Some examples of projects I'd be excited about are:

  • Build an evaluation that measures how good models are at predicting which research directions/approaches are better than others, and how they compare to humans

  • Try and compute a "Judge" horizon, which aims to understand the trend of models accurately verifying/predicting the score or result of an evaluation transcript. Can we plot the discriminator-generator gap and understand if the kinds of tasks that model N can verify are the kinds of tasks model N+1 gains the most improvement on?

  • Models could likely use more inference time compute more effectively for a number of current benchmarks. Try to quantify and reduce this gap by applying existing techniques that target specific weaknesses or experiment with new techniques. 

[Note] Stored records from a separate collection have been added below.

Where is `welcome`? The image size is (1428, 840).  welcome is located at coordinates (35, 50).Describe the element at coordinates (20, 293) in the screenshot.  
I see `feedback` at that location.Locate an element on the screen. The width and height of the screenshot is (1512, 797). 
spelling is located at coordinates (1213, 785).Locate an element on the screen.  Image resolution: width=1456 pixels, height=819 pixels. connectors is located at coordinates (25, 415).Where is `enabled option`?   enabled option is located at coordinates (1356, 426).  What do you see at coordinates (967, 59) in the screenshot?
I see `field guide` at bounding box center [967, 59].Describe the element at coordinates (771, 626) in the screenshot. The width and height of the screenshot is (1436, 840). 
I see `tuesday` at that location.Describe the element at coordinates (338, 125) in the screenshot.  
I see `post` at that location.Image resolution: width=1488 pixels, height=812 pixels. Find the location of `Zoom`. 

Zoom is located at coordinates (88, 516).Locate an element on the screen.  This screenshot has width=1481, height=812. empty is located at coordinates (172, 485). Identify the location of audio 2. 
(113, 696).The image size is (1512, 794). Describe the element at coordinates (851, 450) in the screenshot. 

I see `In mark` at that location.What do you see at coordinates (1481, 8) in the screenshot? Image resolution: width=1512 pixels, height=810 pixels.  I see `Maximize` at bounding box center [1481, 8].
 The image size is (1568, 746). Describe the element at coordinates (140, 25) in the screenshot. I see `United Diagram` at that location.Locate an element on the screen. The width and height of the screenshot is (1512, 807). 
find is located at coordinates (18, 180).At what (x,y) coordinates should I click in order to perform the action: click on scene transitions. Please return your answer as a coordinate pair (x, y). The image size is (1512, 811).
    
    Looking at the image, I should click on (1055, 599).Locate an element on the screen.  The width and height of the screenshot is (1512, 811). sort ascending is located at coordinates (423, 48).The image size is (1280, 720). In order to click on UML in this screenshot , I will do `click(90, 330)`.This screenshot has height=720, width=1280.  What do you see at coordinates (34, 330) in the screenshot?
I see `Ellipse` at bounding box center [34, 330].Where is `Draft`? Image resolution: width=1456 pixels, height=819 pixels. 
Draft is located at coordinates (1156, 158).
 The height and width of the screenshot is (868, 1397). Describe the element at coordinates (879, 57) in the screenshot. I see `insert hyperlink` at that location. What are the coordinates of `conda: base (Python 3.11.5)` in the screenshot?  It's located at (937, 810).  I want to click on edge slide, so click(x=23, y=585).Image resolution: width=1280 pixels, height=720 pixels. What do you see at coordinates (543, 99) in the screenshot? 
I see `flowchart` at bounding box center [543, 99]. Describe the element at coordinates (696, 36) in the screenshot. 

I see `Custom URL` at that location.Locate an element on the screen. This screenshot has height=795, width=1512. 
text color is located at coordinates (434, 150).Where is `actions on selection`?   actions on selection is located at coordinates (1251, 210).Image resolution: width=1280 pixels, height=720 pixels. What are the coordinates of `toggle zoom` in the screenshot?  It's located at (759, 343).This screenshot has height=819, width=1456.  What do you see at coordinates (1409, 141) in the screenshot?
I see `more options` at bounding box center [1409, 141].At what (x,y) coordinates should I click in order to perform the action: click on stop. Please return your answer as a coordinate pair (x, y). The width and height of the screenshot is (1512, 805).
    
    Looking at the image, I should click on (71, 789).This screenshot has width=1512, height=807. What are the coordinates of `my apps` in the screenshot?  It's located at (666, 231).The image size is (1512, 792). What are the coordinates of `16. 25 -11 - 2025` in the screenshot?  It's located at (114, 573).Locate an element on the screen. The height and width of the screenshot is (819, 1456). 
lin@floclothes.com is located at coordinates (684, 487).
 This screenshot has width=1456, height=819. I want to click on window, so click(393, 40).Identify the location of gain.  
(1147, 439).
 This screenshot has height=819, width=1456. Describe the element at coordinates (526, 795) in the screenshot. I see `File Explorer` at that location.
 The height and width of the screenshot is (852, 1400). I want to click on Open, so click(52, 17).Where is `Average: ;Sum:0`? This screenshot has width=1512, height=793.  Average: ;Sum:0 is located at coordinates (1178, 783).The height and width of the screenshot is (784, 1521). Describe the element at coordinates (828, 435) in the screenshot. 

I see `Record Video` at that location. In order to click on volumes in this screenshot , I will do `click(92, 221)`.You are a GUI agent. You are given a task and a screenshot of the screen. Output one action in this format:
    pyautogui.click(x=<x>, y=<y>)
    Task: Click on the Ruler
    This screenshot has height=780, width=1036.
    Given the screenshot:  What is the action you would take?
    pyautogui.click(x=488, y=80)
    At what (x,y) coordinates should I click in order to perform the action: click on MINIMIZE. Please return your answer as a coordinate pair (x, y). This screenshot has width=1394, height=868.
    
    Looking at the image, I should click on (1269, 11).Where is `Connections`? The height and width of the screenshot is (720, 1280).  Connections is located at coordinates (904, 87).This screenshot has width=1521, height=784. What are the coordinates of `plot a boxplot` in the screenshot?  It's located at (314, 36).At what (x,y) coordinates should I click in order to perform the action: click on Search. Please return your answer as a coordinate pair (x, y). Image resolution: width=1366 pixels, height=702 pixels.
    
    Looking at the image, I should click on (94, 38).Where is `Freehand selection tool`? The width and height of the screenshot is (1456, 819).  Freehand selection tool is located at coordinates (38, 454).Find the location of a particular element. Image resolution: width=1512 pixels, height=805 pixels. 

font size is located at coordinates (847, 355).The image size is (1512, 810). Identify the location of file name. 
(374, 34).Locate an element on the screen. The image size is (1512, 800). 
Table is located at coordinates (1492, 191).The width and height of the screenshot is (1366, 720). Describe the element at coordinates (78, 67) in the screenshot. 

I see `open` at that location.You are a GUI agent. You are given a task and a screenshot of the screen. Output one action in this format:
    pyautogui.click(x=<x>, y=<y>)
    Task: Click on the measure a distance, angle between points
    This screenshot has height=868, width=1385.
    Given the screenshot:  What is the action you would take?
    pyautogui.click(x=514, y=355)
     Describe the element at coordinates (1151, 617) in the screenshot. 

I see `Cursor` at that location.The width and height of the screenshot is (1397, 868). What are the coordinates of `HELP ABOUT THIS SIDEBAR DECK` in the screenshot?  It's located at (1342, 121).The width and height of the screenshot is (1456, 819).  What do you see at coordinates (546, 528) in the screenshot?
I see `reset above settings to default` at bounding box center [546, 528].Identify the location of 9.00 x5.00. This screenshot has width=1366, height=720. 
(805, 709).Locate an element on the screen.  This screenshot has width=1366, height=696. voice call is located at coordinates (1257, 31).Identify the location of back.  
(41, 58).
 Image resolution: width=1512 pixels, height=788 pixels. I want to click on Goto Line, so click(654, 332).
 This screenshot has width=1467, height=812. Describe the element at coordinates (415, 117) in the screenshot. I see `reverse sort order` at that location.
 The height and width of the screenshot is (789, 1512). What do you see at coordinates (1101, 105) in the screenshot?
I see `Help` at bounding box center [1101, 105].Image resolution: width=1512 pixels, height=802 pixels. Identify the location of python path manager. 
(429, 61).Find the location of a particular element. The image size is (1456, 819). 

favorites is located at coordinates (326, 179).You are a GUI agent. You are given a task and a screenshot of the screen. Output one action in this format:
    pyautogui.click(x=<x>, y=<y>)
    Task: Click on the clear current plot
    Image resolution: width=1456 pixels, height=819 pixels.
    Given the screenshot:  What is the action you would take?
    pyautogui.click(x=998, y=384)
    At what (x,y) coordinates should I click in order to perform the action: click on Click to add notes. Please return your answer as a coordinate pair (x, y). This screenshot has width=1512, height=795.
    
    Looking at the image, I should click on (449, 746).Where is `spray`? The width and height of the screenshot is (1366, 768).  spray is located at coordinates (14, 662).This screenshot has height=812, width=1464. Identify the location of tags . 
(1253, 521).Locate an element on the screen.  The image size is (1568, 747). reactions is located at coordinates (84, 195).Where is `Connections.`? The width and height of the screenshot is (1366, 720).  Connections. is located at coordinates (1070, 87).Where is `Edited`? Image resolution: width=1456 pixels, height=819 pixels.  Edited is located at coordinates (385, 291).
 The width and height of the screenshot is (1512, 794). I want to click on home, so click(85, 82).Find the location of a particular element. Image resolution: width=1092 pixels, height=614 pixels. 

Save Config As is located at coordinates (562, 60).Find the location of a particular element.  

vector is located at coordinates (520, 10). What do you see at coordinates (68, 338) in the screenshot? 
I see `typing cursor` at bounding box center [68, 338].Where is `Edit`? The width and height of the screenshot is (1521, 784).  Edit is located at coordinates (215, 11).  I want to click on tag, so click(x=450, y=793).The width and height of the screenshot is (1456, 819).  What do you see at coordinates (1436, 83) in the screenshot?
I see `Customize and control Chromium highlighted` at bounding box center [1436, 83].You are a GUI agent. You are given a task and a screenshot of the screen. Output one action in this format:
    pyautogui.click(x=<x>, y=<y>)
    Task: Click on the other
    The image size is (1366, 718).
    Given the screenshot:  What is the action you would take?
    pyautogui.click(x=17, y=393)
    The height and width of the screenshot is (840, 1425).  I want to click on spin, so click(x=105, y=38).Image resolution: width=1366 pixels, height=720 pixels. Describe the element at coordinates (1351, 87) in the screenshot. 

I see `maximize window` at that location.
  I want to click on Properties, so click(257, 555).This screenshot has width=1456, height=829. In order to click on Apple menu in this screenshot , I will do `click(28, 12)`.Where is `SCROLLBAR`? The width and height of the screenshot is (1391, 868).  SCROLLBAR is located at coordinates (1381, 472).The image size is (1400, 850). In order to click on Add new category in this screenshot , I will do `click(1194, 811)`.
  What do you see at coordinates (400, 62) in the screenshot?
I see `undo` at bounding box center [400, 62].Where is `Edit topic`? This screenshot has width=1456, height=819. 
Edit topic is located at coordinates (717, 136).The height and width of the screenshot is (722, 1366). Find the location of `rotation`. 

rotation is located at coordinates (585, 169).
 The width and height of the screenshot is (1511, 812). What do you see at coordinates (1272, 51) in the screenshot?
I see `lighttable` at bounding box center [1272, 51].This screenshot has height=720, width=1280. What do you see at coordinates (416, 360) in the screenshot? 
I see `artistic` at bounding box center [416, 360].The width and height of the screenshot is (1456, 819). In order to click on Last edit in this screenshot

These project ideas are less well-scoped by me but I'd be interested and excited if scholars had clear ideas of what to work on here:

  • Build better red-team attack policies for monitorability evaluations. 

  • Models are increasingly trained with synthetically generated data. Does this mean that models will be able to instinctively "underperform" (or sandbag) by behaving like the less-capable model that generated their training data without needing to reason about this?

  • Understand if emergent misalignment behaves similarly when training via reinforcement learning versus fine-tuning (e.g. do you see more reward hacking if you RL models in CTF or reverse engineering environments?).

  • Try to understand the relationship between compute and time-horizon trends. METR's time horizon measurements use release date on the x-axis instead of effective compute. Could we try and measure how effective compute relates with time-horizon?

  • Try and understand how various recently proposed neuralese/latent reasoning architectures compare to the current open-source default reasoning paradigm and estimate how the alignment tax for visible-chain-of-thought has changed over time. This might look like compiling the presented results and analyzing trends but also might involve collecting new data by benchmarking the relevant models.

Mentors

Neev Parikh
METR
,
Member of Technical Staff
SF Bay Area
Dangerous Capability Evals, Red-Teaming, Model Organisms, Control, Monitoring

I like to make computers do interesting things, deeply understand concepts and build interesting, useful tools. I’m currently thinking about AI alignment, control, and evaluations, and work with frontier models at METR. 

Recent work I've done involves MALT, training models to fool monitors in QA settings and RE-Bench.

I've previously worked at Stripe and CSM, and did a concurrent BSc/MSc in Computer Science at Brown. 

Mentorship style

Time commitments: I expect to not be able to spend more than 5 hours on any week. 

Meetings: I expect to have project meetings weekly for about an hour, where we chat about your results from last week, the planned next steps, any blockers or uncertainties. We'll have a monthly overall project check-in about broader progress towards overall goals. 

Help outside of meetings: I am available to provide some help most weeks outside of the meeting, but by and large I expect mentees to be self-directed and self-sufficient in solving problems. 

Scholars we are looking for

An ideal mentee has a strong AI research (software engineering is a plus) background. It's important that they are self-motivated and can make weekly progress with little intervention. If you are interested in working on non-concretely scoped projects, I would expect mentees to have the ability to write well-scoped project proposals, with realistic planned milestones and deliverables. Evidence of successful projects here would be very helpful in evaluating this. 

A mentee can be a PhD student and they can work on a paper that will be part of their thesis. 

Can independently find collaboraters, but not required

Project selection

I will talk through project ideas with the scholar

Community at MATS

MATS Research phase provides scholars with a community of peers.

During the Research phase, scholars work out of a shared office, have shared housing, and are supported by a full-time Community Manager.

Working in a community of independent researchers gives scholars easy access to future collaborators, a deeper understanding of other alignment agendas, and a social network in the alignment community.

Previous MATS cohorts included regular lightning talks, scholar-led study groups on mechanistic interpretability and linear algebra, and hackathons. Other impromptu office events included group-jailbreaking Bing chat and exchanging hundreds of anonymous compliment notes.  Scholars organized social activities outside of work, including road trips to Yosemite, visits to San Francisco, and joining ACX meetups.